El ahogo llegó primero: la garganta cerrándose, el pecho ardiendo como si un hierro candente la aplastara desde dentro. Después, las lágrimas. Brotaban sin pedir permiso, quemándole la piel mientras su mirada se perdía entre todos y a la vez en nadie.
Ira. Confusión. Miedo. Desolación. Todo se mezclaba en un torbellino insoportable. La voz de Odvier aún resonaba: “ninguno de ellos son realmente tus hermanos” “tu madre está muerta” “tu padre es el desaparecido”
Un mareo le nubló los sentidos, y antes de que pudiera controlarlo, sus rodillas se doblaron bajo su peso. Cayó al suelo, apoyando las manos contra la madera fría.

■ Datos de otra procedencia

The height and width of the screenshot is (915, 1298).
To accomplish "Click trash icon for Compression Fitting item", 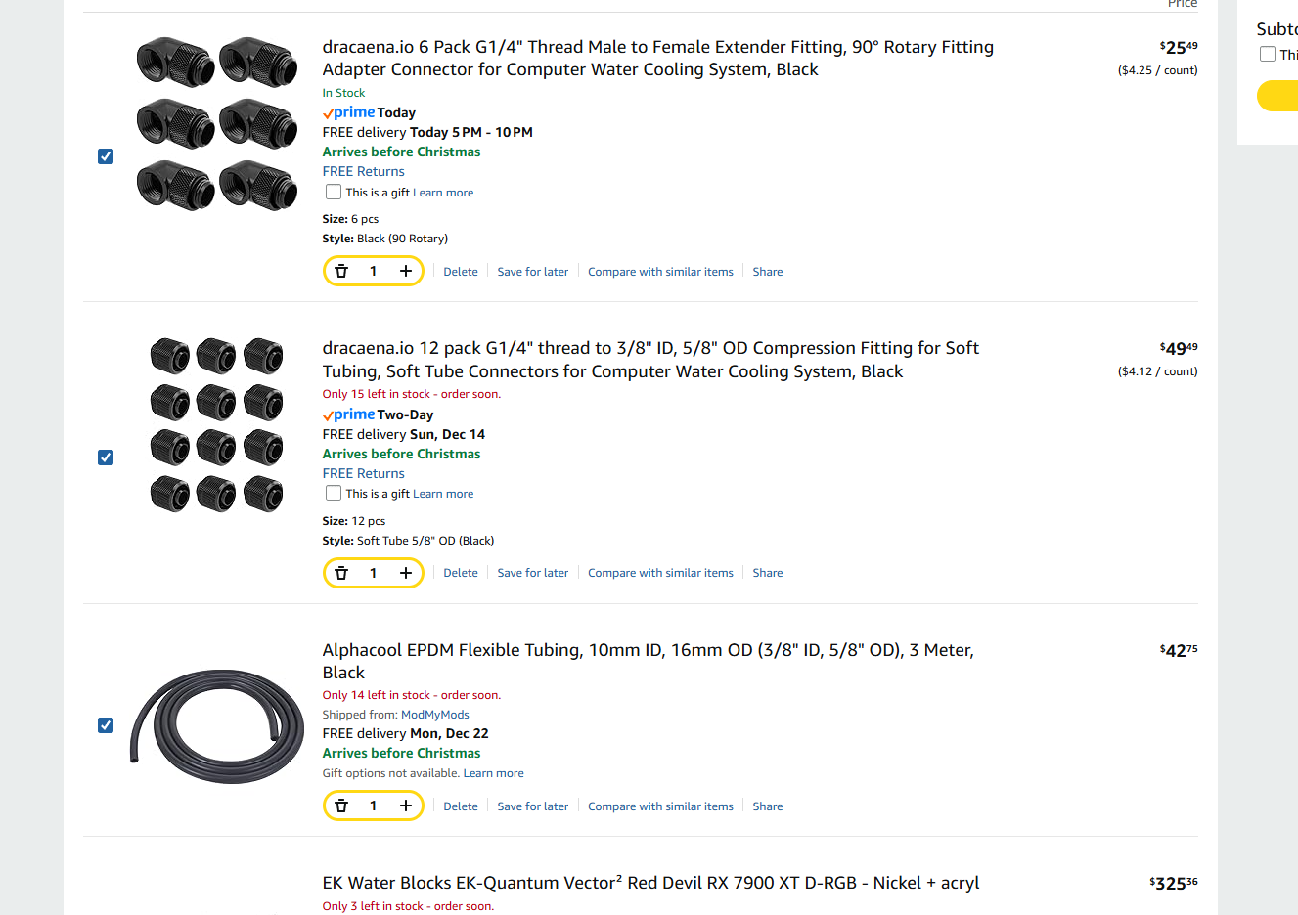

—¡No! —gritó con una mezcla de dolor y furia que desgarró la sala; golpeó el piso con los puños, una y otra vez repitiendo ¡No, no, no! hasta que los nudillos ardieron y la piel se abrió en pequeños cortes. Cada impacto era un intento desesperado de liberar lo que la devoraba por dentro. Su llanto se mezclaba con el ruido seco de los golpes.
Ethan y Emma se movieron instintivamente hacia ella, los ojos abiertos de preocupación. Odvier también quiso avanzar, pero un sonido gutural los detuvo.
Lutgard gruñó. Fue un rugido bajo, cargado de furia y dolor, el grito de un depredador defendiendo lo que era suyo. Su rostro estaba descompuesto, los colmillos totalmente asomados, los ojos oscuros brillando con rabia.